$f(X) = X^9 - 2dX^6 + 3d^2 X^3 - d^3$ irreducible in $\mathbb{Q}[X]$ for given cube-free integer $d>1$.

Question

Here's what I've tried:

I've checked that there's exactly one real root for this polynomial (that's easy to prove i.e. there's at least one real root since it has odd degree and it is easy to show that the derivative is always $\geq 0$). I've noticed that if $g(X) = X^3 - 2dX^2 + 3d^2 X - d^3$, then $f(X) = g(X^3)$. Also, $g(X)$ is irreducible over $\mathbb{Q}$ if and only if $h(X) = d^3 g(X/d)$ is irreducible over $\mathbb{Q}$, but $h(X) = X^3 - 2X^2 + 3X - 1$ has no rational root and, hence, is not reducible. I was trying to conclude the problem by saying that if $g(X)$ is irreducible over $\mathbb{Q}$, then $g(X^3)$ is also irreducible over $\mathbb{Q}$, but I'm not sure if this is true. Can someone help me conclude this problem?

Answer 1

An outline of a proof, as a series of exercises:

Let $\alpha$ be a root of $f(X)$.

1. Note that $f(X) = (X^3-d)^3 + dX^6$. From this, show that $\sqrt[3]{d} \in \Bbb{Q}(\alpha)$.
2. Show that $\Bbb{Q}(\alpha)$ also contains a root of $X^3 - 2X^2 + 3X - 1$; call this root $\beta$.
3. Show that if $f(X)$ is reducible, then $\sqrt[3]{d} \in \Bbb{Q}(\beta)$. (Look at the degrees of the relevant extensions.)
4. Compare the discriminant of the minimum polynomial of an arbitrary element of $\Bbb{Q}(\beta) \setminus \Bbb{Q}$ with the discriminant of the minimum polynomial of $\beta$. In particular, show that the product of these two discriminants must be a perfect square.
5. Use this to show $\sqrt[3]{d} \not \in \Bbb{Q}(\beta)\setminus \Bbb{Q}$, and hence $f(X)$ is irreducible.
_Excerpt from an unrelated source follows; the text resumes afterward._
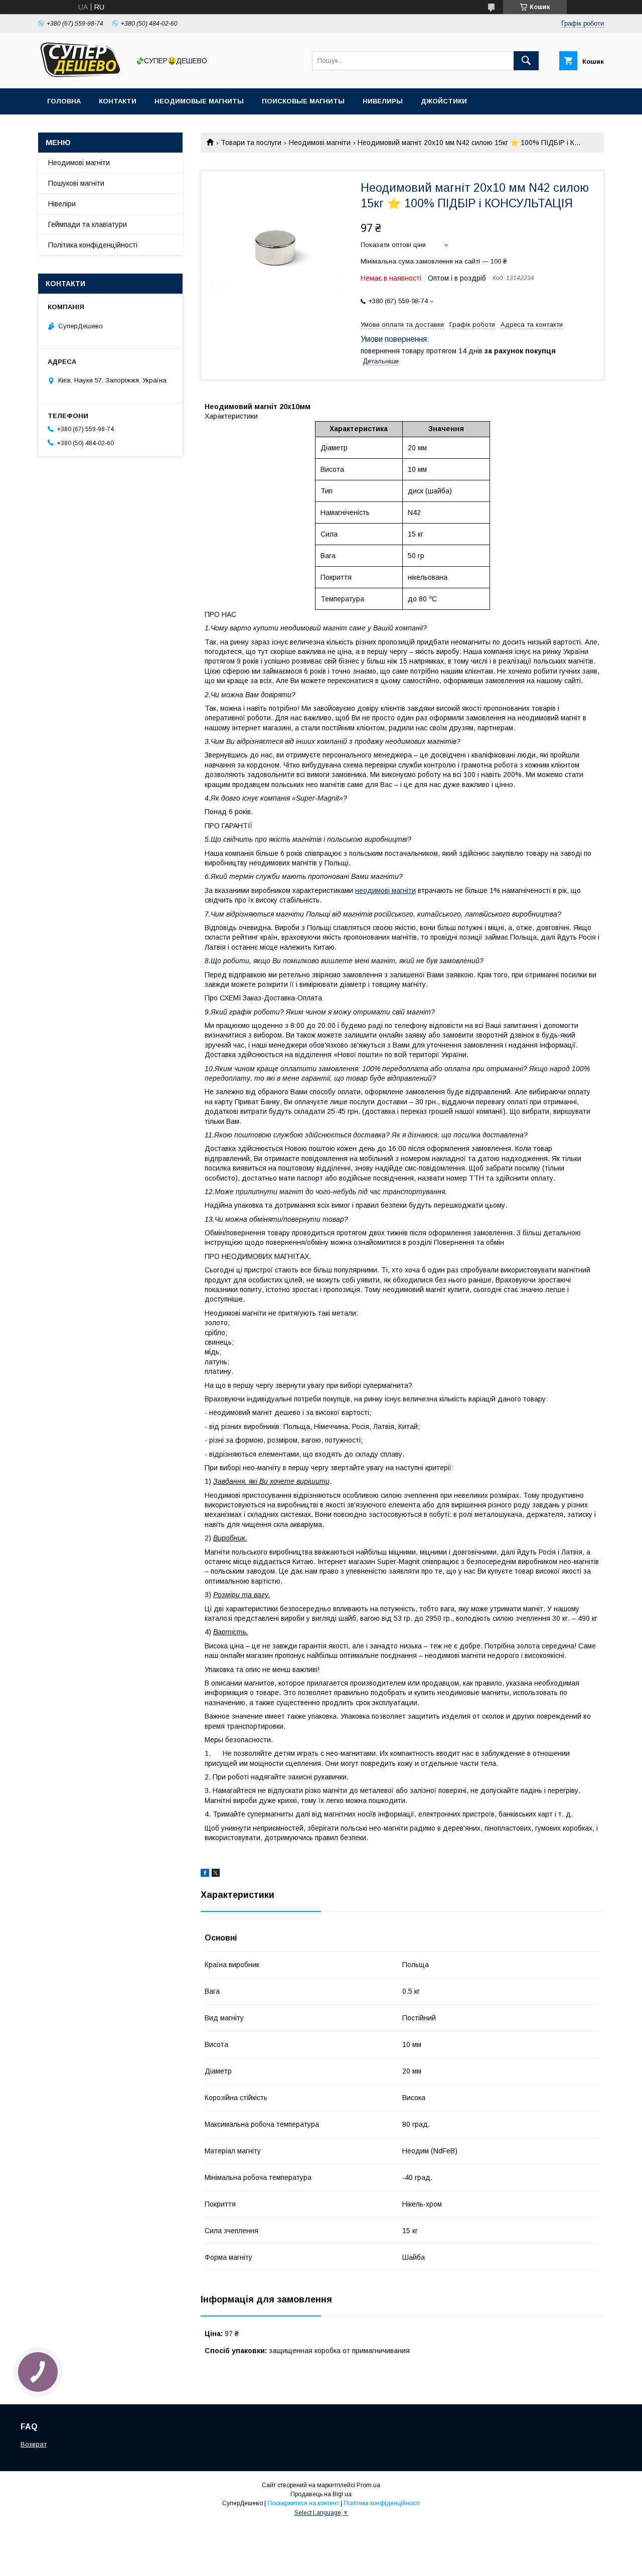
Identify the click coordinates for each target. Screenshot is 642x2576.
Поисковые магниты (303, 101)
Note that this works for any $d$ that is not a perfect cube, which is slightly different from $d$ being cube-free.

The relationship between the irreducibility of $g(X)$ and the irreducibility of $g(X^3)$ is a special case of the Capelli Lemma and the Vahlen-Capelli irreducibility criterion; together they say (for this special case) that if $\gamma$ is a root of the irreducible polynomial $g(X)$, then $g(X^3)$ is also irreducible if and only if $\gamma$ is not a perfect cube in $\Bbb{Q}(\gamma)$.